Retype the lines running from the line with "Image resolution: width=1100" up to and including the line with "pyautogui.click(x=648, y=544)", keeping every character the same.

>> Begin

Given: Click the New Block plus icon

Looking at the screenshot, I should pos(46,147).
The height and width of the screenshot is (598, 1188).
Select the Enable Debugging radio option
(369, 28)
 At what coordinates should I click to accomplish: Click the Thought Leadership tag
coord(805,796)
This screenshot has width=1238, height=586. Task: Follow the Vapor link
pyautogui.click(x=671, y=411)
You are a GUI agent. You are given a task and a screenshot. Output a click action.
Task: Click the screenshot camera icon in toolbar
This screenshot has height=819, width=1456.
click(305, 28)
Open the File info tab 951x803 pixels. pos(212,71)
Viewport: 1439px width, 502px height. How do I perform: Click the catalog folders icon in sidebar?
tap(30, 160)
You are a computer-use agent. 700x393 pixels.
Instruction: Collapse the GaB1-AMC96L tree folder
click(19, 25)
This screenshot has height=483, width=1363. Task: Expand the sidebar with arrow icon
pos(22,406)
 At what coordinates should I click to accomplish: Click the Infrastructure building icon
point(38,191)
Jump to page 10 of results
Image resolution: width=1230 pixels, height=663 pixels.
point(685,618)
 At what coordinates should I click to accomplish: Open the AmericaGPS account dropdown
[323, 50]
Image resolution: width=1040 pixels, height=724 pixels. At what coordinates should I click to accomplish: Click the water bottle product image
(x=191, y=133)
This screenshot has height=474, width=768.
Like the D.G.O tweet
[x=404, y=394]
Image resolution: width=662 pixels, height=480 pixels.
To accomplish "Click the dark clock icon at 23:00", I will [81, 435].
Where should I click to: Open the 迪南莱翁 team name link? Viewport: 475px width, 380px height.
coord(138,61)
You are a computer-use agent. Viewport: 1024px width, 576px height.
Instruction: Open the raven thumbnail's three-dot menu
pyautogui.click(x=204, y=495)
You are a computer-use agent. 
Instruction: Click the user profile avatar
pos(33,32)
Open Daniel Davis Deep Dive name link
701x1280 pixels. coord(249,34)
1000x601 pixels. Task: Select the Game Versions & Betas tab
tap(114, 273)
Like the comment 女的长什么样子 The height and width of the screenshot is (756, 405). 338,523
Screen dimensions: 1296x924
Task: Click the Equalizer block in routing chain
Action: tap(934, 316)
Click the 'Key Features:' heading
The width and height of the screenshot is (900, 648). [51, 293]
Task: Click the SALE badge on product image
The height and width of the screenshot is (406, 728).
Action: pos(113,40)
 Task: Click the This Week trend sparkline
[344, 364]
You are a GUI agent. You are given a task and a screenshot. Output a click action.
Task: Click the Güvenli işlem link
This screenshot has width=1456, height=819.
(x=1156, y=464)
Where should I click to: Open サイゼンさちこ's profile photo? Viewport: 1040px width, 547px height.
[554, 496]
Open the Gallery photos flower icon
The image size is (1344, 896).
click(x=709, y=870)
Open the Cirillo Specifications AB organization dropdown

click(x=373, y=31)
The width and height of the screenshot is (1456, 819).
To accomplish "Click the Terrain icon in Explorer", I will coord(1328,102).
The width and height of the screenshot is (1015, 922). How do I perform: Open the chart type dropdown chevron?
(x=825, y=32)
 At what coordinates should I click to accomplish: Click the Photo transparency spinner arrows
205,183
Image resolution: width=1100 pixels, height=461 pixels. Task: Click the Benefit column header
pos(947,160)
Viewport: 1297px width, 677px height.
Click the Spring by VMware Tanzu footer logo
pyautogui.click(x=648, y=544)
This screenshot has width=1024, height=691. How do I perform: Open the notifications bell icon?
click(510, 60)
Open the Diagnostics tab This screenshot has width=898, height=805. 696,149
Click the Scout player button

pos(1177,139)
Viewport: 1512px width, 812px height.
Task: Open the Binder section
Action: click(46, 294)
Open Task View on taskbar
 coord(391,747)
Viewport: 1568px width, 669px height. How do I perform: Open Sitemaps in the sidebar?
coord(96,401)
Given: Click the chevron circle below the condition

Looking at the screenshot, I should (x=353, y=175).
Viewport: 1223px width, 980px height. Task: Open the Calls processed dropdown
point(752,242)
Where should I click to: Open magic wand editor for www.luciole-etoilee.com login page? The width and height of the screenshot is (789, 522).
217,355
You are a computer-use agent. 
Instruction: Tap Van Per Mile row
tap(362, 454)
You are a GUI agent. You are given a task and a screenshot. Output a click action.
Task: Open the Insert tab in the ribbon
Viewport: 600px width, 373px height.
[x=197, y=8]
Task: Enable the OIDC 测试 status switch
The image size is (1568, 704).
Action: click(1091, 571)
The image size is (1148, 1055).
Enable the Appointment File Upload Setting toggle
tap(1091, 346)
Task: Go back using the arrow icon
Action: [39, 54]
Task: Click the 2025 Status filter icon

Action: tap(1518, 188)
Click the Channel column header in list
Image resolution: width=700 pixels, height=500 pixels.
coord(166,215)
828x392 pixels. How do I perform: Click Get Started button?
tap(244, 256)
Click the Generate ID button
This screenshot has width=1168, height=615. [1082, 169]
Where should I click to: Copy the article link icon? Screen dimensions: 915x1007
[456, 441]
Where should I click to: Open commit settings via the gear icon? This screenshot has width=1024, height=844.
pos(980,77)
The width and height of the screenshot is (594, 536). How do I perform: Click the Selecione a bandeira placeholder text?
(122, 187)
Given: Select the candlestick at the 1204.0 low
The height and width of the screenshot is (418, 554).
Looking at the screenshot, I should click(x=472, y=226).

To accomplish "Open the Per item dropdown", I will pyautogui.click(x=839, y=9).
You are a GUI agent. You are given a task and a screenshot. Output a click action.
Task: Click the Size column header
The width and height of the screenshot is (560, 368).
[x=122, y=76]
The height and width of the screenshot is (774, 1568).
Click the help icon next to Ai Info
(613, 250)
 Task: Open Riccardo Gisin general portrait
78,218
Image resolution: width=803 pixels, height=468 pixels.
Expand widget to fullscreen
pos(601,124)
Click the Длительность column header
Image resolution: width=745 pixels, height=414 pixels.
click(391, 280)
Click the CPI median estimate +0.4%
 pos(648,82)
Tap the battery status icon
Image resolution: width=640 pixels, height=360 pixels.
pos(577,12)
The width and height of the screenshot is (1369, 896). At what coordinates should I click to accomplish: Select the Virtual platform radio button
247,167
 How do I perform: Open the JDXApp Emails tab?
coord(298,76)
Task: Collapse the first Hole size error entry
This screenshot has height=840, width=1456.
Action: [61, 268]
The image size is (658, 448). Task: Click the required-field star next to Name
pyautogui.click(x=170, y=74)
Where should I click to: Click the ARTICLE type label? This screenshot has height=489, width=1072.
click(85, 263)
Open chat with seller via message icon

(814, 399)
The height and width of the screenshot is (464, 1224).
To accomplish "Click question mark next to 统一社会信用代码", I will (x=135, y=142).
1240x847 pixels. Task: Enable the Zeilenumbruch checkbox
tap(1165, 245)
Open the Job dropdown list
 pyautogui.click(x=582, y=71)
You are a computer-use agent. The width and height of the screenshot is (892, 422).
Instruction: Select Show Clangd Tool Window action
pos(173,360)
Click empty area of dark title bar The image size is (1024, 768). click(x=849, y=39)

>> End

> _Task solution_
Image resolution: width=1100 pixels, height=461 pixels. Task: Click the Benefit column header
pos(947,160)
Viewport: 1297px width, 677px height.
Click the Spring by VMware Tanzu footer logo
pyautogui.click(x=648, y=544)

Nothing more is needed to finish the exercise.